No excuse for unencrypted laptops

Every year, more than 5,000 laptops are lost in taxis in London, New York, Chicago and other large cities. According to our research, in 2008, companies’ topmost security investment was laptop encryption. Laptop hard drives are getting bigger and now can hold hundreds of thousand to hundreds of millions of sensitive records.

One of a CSO’s top priorities is probably to keep your company off the front page of the news. Is it inexcusable to have laptops in the field with unencrypted hard drives? With such new open source solutions as TrueCrypt, there are few excuses left: All laptops must be fully encrypted.

Encryption technology is easy, but encryption solutions are hard. Key management and recovery make it difficult to manage large-scale encryption. Even low-cost encryption software for laptops can add up quite quickly if you deploy it on all laptops. Even if you can afford the cost of the software, however, you have to look at the complexity of the whole solutions.

TrueCrypt, an open source encryption solution now offers cross-platform (Windows, Mac, Linux), whole-disk encryption that is surprisingly easy to deploy and use. The software is slick, both in the initial installation and disk encryption and in its daily use. It’s unobtrusive, has no noticeable impact on performance and requires almost no user training. Furthermore, it is free to use and free to modify. Even the smallest companies now have few excuses for not deploying whole-drive laptop encryption.

As with any offering, the challenge is recovery from a disk failure or password loss. TrueCrypt will create rescue CDs that can be used to recover from corrupted data and boot blocks. In addition, the rescue CD can be protected with a master administrator pass-phrase that is independent from the user pass-phrase. So, users can change passwords and administrators can still recover disks without knowing the user pass-phrase. Rescue CDs can be carried by users (you still need the pass-phrase to use the rescue CD) and also stored in a central location (a fireproof, locked safe).

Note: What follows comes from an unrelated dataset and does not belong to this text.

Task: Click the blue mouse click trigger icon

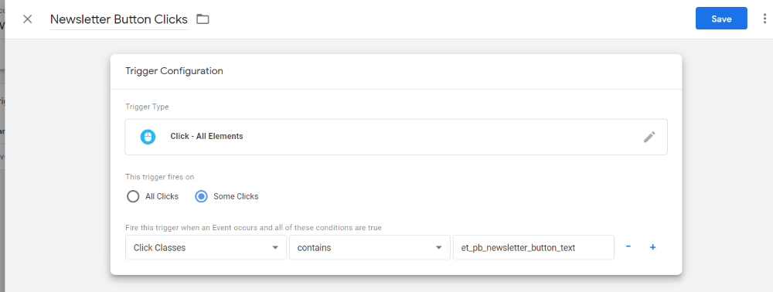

Although data can be salvaged from an unencrypted drive even after heavy corruption, encrypted disks can become irrevocably corrupted. I would recommend combining TrueCrypt with a good backup solution, preferably an online (over-the-network) backup solution so as to be protected from data loss.

For those not moving to Windows Vista (which has built-in whole-disk encryption), TrueCrypt offers a cost-effective, efficient and very secure solution. Encryption provides not only the most cost-effective “data leak” protection but also a safe haven from breach disclosure. No more excuses: If you’re not encrypting laptops, you are not applying due diligence.